▶ **STUDY TEXT**

Powell was an active advocate of women's dress reform, urging the adoption of a standard style, in order to abolish the outside appearance of class distinctions; the costume she advocated was a coat dress over bloomers, which she wore on all occasions. Powell also raised objections to the skirt, and was reported to have devised a "divided skirt" to provide women ease of movement.

Powell patented several innovations related to ladies' garments, including a method by which raincoats or other outerwear could be detached at the shoulders and fastened on an underskirt as a form of drapery.

In a spread mocking "Cubist fashion" published in the Chicago Daily Tribune on April 6, 1913, Powell was illustrated alongside suffragists Carrie Chapman Catt and Rosalie Jones, opera singers Geraldine Farrar and Mary Garden, actresses Billie Burke, Alla Nazimova, and Sarah Bernhardt, novelist Edith Wharton, and dancer Gaby Deslys. According to Elizabeth Carlson, the "individuality and sexual freedom expressed in the bold new cubist fashions led the press to simultaneously link the new style to radical suffragists and young, fashionable celebrities ... Published in the Chicago Tribune while the cubist canvases [of the Armory Show] were on display at the Art Institute, well-known suffragists and celebrities were shown together wearing the recognizable colorful, geometric, and angular gowns."

▶ **STUDY QUESTIONS**
1) In the passage on Powell's dress reform, what costume did Powell advocate?
2) Carry on the passage on Powell's dress reform, starting after its final sentence.
The listing after this passage comes from an unrelated source.

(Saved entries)
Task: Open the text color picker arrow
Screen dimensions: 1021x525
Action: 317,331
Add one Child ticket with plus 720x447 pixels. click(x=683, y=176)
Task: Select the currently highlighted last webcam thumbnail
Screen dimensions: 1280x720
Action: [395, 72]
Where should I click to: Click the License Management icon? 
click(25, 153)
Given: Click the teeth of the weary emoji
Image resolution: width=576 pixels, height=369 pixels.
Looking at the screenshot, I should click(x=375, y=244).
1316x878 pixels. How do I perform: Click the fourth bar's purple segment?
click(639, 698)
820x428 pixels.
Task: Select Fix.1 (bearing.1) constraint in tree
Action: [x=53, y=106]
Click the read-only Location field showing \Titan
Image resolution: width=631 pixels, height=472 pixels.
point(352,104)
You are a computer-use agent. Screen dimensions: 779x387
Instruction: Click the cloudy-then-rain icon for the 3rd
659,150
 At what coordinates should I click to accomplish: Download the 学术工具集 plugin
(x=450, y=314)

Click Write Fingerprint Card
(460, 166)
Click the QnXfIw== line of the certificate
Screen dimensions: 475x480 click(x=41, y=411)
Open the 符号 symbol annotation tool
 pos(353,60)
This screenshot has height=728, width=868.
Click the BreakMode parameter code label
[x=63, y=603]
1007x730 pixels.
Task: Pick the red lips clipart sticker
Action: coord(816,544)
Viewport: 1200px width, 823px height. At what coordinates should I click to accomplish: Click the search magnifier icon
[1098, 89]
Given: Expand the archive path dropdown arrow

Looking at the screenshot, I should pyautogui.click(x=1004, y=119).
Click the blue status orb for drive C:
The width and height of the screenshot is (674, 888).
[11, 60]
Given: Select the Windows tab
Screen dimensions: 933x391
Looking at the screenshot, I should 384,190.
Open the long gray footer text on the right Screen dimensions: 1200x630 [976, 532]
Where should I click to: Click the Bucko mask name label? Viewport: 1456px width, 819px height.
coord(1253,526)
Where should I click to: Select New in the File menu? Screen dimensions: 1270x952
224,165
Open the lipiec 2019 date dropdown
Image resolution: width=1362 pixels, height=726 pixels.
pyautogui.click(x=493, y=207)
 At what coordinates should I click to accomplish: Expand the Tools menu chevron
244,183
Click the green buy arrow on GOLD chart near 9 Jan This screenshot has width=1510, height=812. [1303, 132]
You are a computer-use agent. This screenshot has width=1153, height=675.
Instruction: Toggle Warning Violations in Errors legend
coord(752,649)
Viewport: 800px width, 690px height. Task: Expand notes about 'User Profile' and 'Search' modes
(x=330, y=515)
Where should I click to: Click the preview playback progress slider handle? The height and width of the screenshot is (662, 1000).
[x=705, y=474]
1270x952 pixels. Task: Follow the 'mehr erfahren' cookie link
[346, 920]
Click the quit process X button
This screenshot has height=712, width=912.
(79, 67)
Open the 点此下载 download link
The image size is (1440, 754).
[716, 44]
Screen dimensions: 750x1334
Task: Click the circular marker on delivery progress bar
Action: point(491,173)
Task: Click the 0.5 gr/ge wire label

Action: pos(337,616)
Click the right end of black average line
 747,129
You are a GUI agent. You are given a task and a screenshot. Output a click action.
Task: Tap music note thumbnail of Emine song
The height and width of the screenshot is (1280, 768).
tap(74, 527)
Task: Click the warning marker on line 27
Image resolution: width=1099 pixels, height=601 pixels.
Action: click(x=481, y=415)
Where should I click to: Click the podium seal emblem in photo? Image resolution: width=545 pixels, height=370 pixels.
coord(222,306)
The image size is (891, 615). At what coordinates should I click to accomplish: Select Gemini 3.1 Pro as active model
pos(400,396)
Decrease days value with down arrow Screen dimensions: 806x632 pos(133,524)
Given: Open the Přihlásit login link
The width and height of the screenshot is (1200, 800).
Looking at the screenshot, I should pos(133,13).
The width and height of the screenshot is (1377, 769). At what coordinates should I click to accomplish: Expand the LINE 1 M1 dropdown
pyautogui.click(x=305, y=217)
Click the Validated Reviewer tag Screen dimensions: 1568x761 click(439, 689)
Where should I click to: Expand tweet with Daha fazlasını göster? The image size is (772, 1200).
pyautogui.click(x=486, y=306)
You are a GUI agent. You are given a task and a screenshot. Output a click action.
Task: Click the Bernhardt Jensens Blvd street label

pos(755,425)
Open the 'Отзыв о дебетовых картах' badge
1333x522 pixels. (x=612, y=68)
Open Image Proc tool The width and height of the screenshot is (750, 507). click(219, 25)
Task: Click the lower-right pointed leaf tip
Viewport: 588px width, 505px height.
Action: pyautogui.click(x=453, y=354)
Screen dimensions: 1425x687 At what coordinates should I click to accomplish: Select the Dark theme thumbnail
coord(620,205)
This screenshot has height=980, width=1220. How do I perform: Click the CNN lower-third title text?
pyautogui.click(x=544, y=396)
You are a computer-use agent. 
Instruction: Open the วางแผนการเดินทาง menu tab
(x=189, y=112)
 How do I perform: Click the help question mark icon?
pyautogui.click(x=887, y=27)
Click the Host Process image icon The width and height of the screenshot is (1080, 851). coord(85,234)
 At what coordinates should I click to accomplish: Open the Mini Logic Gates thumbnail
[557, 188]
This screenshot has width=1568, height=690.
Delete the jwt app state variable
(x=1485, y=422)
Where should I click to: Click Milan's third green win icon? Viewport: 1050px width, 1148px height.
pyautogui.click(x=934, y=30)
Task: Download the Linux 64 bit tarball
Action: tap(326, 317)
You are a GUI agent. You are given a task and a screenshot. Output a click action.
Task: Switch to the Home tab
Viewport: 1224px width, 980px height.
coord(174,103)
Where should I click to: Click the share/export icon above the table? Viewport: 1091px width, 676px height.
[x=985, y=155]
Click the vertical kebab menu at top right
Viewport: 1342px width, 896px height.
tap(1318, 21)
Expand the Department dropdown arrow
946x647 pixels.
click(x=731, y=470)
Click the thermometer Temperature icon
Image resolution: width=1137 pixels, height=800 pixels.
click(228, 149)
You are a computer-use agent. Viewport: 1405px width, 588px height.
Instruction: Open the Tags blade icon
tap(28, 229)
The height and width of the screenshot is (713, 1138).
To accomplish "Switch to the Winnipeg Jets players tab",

▶ **ANSWERS PROVIDED**
1) A coat dress over bloomers, which she wore on all occasions.

2)
The newspaper spread's text described each woman's "costume" in the voice of a fashion show report. The description of Powell emphasized her advocacy for dress reform: "The artist seems to have caught that wistful desire for artlessness and sincerity which Mrs. Powell thinks should be the foundation of every woman's clothes."

=== Music therapy ===
Powell was an early advocate for music therapy. Building on her Ph.D. work, Powell undertook a lecture tour of the United States around 1919. Her talks promoted music not just as a human need, as she had written in her dissertation, but as a health need. Her lectures were divided into two parts: first, she spoke on the benefits of music for children's health, household management, the nervous system, and stamina; then, Powell demonstrated her musical theories with a recital.

== Death ==
Alma Webster Hall Powell died from heart disease on March 11, 1930, in Mahwah, NJ. She is buried in Green-Wood Cemetery in Brooklyn, next to her husband. The New York Times published an obituary about her life and achievements on Friday, March 14, 1930.